1.5/5
Hollywood
Horror
Indie
occultism ritual
Pop-Corn Movie
The Jose Flash Review
Thriller
The Jose Flash Review
The Jose Flash Review
The Unspoken
Trend film horror ternyata masih dengan formula ‘baru pindah
ke sebuah rumah yang dikenal punya cerita masa lalu kelam’ dan ‘aliran sesat’. The Unspoken, sebuah film horror indie
yang ditulis dan disutradarai oleh Sheldon Wilson, adalah salah satunya. Saking
indie-nya, bahkan cast yang digunakan pun tak terlalu populer. Hanya ada nama
Jodelle Ferland (masih ingat cewek cilik tak berbibir di poster Silent Hill, Bree di The Twilight Saga atau Patience di The Cabin in the Woods?), Anthony
Konechny (Sam di X-Men: Apocalypse dan
Paul di Fifty Shades of Grey), dan
yang paling familiar bagi saya, Neal McDonough (Dave dari serial Desperate Housewives). Namun setidaknya The Unspoken ini masih punya poster dan
trailer yang ‘menjanjikan’. Kendati secara tertulis produksi 2015, The Unspoken baru rilis Oktober 2016 lalu di Amerika Serikat.
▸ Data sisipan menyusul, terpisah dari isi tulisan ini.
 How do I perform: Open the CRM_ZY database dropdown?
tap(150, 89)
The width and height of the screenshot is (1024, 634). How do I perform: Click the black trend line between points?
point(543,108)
Sementara kita di Indonesia bisa menyaksikannya di bioskop mulai 4 Januari 2017 di bawah bendera Moxienotion (yang artinya hanya tayang di bioskop-bioskop non-XXI).
Tahun 1997 lalu, keluarga Anderson mendadak menghilang secara
misterius di rumah mereka sendiri yang sejak itu berjuluk Briar House dan
dijauhi oleh warga sekitar. Tujuh belas tahun kemudian, seorang gadis yang
kerap mengambil kerja sambilan sebagai pengasuh anak di sebuah day care, Angela,
mendapatkan tawaran di Briar House. Mengabaikan larangan dari sang ayah dan
sahabatnya, Pandy, Angela mengambil tawaran tersebut. Awalnya tak ada yang aneh
dengan Jeanie, single mom yang baru pindah ke Briar House bersama putra semata
wayangnya, Adrian, yang berhenti berbicara sejak sang ayah meninggal. Namun
sejak satu per satu kejadian aneh terjadi di Briar House, Angela penasaran
untuk mengulik lebih lanjut misteri yang selama ini beredar di sekitarnya. Di
saat yang bersamaan, geng pria seumuran Angela mengincar Briar House karena
selama ini mereka ternyata menyimpan rahasia di rumah tersebut.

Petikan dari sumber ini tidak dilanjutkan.